Problem to work on — List each line of the data in which the string "column" appears.

[Stored data]
________
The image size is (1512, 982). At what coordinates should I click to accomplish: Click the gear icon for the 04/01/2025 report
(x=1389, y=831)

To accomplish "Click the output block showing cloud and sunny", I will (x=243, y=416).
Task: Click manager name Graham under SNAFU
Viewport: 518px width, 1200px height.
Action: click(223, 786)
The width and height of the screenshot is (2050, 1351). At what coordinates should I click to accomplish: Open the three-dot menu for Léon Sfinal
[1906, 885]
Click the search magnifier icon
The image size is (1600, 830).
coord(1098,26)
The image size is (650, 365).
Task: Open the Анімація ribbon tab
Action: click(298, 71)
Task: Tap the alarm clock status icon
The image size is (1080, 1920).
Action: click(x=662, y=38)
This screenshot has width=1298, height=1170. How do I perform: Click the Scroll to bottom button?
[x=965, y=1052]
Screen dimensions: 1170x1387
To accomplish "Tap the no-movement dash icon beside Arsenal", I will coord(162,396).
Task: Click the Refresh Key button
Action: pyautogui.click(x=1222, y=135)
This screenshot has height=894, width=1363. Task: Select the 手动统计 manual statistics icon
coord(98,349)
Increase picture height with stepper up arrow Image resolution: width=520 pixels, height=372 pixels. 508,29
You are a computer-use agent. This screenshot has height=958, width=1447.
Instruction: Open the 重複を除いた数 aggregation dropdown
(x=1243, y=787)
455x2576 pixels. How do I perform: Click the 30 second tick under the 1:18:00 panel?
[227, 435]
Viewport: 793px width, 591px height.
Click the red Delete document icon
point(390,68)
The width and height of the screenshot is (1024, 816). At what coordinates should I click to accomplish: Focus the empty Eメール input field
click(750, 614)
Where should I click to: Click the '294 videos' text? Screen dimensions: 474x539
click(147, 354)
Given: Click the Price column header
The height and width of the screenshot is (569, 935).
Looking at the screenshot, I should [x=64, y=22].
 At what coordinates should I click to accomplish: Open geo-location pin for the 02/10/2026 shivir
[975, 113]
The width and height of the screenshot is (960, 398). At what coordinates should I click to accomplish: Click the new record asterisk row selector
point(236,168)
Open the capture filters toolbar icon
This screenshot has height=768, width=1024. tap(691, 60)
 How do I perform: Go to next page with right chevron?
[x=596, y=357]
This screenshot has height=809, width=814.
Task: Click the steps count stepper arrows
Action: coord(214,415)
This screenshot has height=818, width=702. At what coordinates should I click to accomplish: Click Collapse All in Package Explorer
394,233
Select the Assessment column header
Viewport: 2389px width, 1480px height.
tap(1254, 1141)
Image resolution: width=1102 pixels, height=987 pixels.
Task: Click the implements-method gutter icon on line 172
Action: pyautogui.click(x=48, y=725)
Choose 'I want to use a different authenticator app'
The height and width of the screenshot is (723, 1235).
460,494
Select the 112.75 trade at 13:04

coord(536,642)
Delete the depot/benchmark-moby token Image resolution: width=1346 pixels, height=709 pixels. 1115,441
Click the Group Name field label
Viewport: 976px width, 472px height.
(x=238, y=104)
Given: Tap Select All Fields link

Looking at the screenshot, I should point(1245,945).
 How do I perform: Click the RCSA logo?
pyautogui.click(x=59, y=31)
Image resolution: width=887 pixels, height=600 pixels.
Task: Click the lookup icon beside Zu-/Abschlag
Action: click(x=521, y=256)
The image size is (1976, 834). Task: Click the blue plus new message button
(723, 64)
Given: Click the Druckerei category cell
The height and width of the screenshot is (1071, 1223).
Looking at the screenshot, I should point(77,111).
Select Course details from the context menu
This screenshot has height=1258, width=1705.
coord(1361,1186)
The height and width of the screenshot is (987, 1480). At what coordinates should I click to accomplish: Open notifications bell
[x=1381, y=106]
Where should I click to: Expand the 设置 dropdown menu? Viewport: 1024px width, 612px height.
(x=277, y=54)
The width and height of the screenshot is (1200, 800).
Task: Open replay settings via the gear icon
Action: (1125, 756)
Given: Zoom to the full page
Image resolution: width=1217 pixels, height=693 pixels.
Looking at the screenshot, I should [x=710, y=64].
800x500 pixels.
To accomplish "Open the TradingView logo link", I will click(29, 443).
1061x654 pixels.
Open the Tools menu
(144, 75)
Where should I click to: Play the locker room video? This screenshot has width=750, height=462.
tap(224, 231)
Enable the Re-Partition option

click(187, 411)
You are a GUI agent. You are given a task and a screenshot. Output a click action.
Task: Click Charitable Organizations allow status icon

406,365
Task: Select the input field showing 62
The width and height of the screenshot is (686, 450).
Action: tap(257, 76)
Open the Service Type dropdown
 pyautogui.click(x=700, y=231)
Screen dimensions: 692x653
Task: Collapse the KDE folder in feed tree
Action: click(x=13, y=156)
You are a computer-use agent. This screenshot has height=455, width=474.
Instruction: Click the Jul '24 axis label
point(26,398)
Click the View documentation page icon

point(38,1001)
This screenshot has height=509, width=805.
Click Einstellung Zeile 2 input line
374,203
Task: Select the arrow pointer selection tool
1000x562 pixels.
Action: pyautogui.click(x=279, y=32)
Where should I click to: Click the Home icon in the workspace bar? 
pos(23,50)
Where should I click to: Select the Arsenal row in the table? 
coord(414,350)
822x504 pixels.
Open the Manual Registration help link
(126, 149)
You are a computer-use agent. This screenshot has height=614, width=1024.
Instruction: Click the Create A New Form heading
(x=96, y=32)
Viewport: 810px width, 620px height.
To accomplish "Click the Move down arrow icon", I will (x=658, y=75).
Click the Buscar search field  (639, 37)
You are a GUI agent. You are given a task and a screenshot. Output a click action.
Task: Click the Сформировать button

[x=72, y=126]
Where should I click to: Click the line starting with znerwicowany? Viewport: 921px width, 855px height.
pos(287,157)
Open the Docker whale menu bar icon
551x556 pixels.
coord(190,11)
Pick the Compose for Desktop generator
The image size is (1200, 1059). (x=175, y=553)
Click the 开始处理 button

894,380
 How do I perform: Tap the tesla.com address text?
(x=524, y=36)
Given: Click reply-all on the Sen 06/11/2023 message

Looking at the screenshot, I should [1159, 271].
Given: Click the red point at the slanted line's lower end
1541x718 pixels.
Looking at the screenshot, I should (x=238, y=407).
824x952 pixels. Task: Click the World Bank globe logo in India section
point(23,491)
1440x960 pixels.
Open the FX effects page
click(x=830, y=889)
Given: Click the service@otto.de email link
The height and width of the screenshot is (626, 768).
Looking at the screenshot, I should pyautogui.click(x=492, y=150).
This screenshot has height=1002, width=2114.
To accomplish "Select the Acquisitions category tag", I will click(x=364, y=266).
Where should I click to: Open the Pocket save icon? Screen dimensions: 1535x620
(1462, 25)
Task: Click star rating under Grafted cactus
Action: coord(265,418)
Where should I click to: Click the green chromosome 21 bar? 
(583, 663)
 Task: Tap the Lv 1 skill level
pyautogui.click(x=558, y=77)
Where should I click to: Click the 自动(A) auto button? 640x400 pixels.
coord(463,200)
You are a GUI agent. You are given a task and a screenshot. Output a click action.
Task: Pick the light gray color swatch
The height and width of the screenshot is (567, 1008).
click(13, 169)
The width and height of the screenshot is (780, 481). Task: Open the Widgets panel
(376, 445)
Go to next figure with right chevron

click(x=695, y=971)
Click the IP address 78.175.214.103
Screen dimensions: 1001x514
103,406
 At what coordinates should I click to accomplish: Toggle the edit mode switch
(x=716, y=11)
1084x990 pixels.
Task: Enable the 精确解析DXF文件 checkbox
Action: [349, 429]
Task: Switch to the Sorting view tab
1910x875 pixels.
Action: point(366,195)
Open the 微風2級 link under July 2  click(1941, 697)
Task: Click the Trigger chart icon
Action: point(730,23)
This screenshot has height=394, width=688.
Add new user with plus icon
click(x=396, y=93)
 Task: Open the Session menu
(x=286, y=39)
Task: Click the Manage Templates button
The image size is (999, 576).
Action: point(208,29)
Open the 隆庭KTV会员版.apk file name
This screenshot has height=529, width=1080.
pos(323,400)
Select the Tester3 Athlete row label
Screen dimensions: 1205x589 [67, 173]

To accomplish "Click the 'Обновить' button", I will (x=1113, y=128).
________
Your response —
Given: Click the Price column header
Select the Assessment column header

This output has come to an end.